Activity:
From the first line to the last, give the data again exactly.
+++ Available records
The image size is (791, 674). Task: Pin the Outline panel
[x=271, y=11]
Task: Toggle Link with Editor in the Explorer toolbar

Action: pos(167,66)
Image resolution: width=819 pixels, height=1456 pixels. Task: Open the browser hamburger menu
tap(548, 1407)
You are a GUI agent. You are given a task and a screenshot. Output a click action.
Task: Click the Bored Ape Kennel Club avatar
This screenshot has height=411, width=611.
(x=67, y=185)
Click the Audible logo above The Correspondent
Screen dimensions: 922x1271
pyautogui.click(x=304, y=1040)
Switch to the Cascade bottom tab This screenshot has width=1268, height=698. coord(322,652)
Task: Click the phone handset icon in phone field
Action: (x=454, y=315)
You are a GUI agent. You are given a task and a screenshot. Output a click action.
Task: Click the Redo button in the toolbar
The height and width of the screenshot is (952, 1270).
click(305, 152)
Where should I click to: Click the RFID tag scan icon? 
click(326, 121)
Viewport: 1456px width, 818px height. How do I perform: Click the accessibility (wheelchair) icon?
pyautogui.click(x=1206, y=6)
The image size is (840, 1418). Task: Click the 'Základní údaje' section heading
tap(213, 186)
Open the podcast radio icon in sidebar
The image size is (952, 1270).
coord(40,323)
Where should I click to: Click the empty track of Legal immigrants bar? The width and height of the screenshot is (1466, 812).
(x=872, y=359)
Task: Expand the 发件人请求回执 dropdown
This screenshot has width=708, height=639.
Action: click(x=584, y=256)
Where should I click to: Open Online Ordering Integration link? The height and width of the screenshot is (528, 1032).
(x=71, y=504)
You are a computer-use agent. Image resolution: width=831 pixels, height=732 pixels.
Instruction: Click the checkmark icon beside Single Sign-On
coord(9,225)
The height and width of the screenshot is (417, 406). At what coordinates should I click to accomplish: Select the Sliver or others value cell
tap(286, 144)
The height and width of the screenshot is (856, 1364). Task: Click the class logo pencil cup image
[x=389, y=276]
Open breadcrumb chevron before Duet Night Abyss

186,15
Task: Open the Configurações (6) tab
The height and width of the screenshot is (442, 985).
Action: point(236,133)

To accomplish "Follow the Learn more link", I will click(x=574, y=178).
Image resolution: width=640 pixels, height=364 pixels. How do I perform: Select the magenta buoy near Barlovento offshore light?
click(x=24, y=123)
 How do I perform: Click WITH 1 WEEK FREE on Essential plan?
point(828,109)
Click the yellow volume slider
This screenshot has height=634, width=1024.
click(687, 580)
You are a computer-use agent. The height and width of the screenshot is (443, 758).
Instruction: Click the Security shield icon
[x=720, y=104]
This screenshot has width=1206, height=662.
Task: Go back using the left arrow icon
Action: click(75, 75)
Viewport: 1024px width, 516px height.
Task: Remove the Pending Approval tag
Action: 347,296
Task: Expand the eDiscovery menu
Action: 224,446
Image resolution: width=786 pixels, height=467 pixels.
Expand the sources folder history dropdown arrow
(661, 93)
++++++
Response box:
The image size is (791, 674). Task: Pin the Outline panel
[x=271, y=11]
Task: Toggle Link with Editor in the Explorer toolbar

Action: pos(167,66)
Image resolution: width=819 pixels, height=1456 pixels. Task: Open the browser hamburger menu
tap(548, 1407)
You are a GUI agent. You are given a task and a screenshot. Output a click action.
Task: Click the Bored Ape Kennel Club avatar
This screenshot has height=411, width=611.
(x=67, y=185)
Click the Audible logo above The Correspondent
Screen dimensions: 922x1271
pyautogui.click(x=304, y=1040)
Switch to the Cascade bottom tab This screenshot has width=1268, height=698. coord(322,652)
Task: Click the phone handset icon in phone field
Action: (x=454, y=315)
You are a GUI agent. You are given a task and a screenshot. Output a click action.
Task: Click the Redo button in the toolbar
The height and width of the screenshot is (952, 1270).
click(305, 152)
Where should I click to: Click the RFID tag scan icon? 
click(326, 121)
Viewport: 1456px width, 818px height. How do I perform: Click the accessibility (wheelchair) icon?
pyautogui.click(x=1206, y=6)
The image size is (840, 1418). Task: Click the 'Základní údaje' section heading
tap(213, 186)
Open the podcast radio icon in sidebar
The image size is (952, 1270).
coord(40,323)
Where should I click to: Click the empty track of Legal immigrants bar? The width and height of the screenshot is (1466, 812).
(x=872, y=359)
Task: Expand the 发件人请求回执 dropdown
This screenshot has width=708, height=639.
Action: click(x=584, y=256)
Where should I click to: Open Online Ordering Integration link? The height and width of the screenshot is (528, 1032).
(x=71, y=504)
You are a computer-use agent. Image resolution: width=831 pixels, height=732 pixels.
Instruction: Click the checkmark icon beside Single Sign-On
coord(9,225)
The height and width of the screenshot is (417, 406). At what coordinates should I click to accomplish: Select the Sliver or others value cell
tap(286, 144)
The height and width of the screenshot is (856, 1364). Task: Click the class logo pencil cup image
[x=389, y=276]
Open breadcrumb chevron before Duet Night Abyss

186,15
Task: Open the Configurações (6) tab
The height and width of the screenshot is (442, 985).
Action: point(236,133)

To accomplish "Follow the Learn more link", I will click(x=574, y=178).
Image resolution: width=640 pixels, height=364 pixels. How do I perform: Select the magenta buoy near Barlovento offshore light?
click(x=24, y=123)
 How do I perform: Click WITH 1 WEEK FREE on Essential plan?
point(828,109)
Click the yellow volume slider
This screenshot has height=634, width=1024.
click(687, 580)
You are a computer-use agent. The height and width of the screenshot is (443, 758).
Instruction: Click the Security shield icon
[x=720, y=104]
This screenshot has width=1206, height=662.
Task: Go back using the left arrow icon
Action: click(75, 75)
Viewport: 1024px width, 516px height.
Task: Remove the Pending Approval tag
Action: 347,296
Task: Expand the eDiscovery menu
Action: 224,446
Image resolution: width=786 pixels, height=467 pixels.
Expand the sources folder history dropdown arrow
(661, 93)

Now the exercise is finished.